Réédition des pamphlets antisémites de L.F.Céline

Il y a dans ce débat, qui revient maintenant trop souvent ; faut-il censurer une oeuvre politique, polémiste, raciste, littéraire, etc… un recul civilisationnel et une révélation, une croyance, qui s’affiche.
Un recul civilisationnel ou le retour de la police de la pensée.
Si le XVI siècle nous a apporté, par la Réforme (sans parler de sa dimension ni théologique, ni politique, ni antisémite *) une grande arme dans la conquête qu’on mené les hommes pour se libérer l’esprit , de l’emprise toute puissante d’un totalitarisme de l’époque (L’Eglise catholique), c’est à dire le droit de pouvoir aller “ ad fontes “ (aux sources mêmes) comme ne cessa de le répéter Erasme. Permettre aux hommes, de pouvoir lire dans le texte même et en langue vulgaire (Luther), conjuguer avec le développement de l’imprimerie, a permis aux êtres humains de faire un bond considérable dans la maîtrise de leurs pensées, de la pensée. “Scola scriptura “ clamait le groupe de Wittenberg, (où siégeait déjà un certain Mélanchton (Joke).
Ceci et le souvenir aussi de ce qu’a subit comme condamnation, et menace de mort, par les Rabbins de son époque, Spinoza, devrait nous donner un peu plus de responsabilité quand à la nécessité absolu de pouvoir préserver les textes et les oeuvres même quand ceux-ci sont des abominations.

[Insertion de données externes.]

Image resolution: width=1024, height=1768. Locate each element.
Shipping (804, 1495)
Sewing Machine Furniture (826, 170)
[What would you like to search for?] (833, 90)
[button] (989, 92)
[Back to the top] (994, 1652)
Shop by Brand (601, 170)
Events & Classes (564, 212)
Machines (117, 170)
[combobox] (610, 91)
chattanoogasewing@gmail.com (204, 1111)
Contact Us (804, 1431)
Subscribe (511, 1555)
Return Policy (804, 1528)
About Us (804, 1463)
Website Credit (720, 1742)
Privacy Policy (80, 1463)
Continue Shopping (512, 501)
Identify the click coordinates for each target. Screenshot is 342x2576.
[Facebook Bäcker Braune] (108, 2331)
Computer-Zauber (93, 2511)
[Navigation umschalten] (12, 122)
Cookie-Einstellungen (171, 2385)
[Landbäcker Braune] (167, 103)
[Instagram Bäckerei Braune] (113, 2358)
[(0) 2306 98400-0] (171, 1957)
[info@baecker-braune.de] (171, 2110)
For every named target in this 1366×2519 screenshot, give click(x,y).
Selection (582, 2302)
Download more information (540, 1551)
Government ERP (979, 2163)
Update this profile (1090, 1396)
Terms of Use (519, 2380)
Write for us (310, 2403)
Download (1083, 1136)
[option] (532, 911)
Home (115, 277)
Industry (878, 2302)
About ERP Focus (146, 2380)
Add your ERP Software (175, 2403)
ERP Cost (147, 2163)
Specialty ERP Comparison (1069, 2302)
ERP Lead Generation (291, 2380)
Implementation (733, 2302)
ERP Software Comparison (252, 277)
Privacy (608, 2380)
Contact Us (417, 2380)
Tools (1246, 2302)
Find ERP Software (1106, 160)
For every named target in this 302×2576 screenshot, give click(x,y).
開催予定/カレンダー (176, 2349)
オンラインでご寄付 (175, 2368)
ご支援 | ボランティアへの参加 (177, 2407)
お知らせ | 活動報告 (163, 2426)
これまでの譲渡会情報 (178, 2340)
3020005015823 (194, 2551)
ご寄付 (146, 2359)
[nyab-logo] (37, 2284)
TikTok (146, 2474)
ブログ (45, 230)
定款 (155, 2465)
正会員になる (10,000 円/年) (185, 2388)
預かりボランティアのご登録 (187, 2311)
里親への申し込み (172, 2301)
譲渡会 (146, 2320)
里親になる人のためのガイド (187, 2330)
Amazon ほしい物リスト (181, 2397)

Ces attaques ne sont pas hors sol, elles s’inscrivent dans un contexte où les tentatives sont nombreuses et systématiques pour surveiller, militariser et policiariser à outrance l’espace publique, pénaliser et criminaliser les lanceurs d’alerte, certains journalistes, les syndicalistes, et d’arriver aujourd’hui à interdire d’imprimer de publier des textes !!! Nous sommes aussi dans une époque où, les sciences humaines elles mêmes sont attaquées pour ce qu’elles sont, c’est à dire l’établissement d’un savoir et d’une connaissance pour mieux appréhender notre monde et nous même et c'est jusqu’à notre langue, elle même qui nous est ôtée. Ces violences qui interdisent d’une manière soft ou hard, les expressions publiques ne peuvent qu’engendrer des expressions violentes physiquement en retour, puisque même le champ du symbolique n’est plus accessible. Ces textes si horribles soient -ils sont aussi des . points référentiels soumis à la confrontation, pour y exercer notre contradiction et notre esprit critique et construire (entres autres) une pensée plus humaniste au XXI siècle.
Une pensée magique qui s’affiche
C’est surtout une croyance de bonne idéologie républicaine que tout le monde ne cesse de reprendre tels des perroquets. Une promesse, que lire vous rendrait meilleur ou pire. Que la bonne CULTURE apporterait sa bonne éducation, civilité, apaisement, civilisation, et la mauvaise vous projetterait une fois, lu, dans la barbarie. En fait la lecture, la littérature, la culture serait une sorte de médicament qui une fois ingurgiter vous ferait devenir. Nous serions donc dans une évocation magique qui nous envelopperais par un coup de baguette/ lecture/ Culture, et deviendrions de fait, ce que l’auteur décrit . Ah ! c’est beau comme du Hollywood.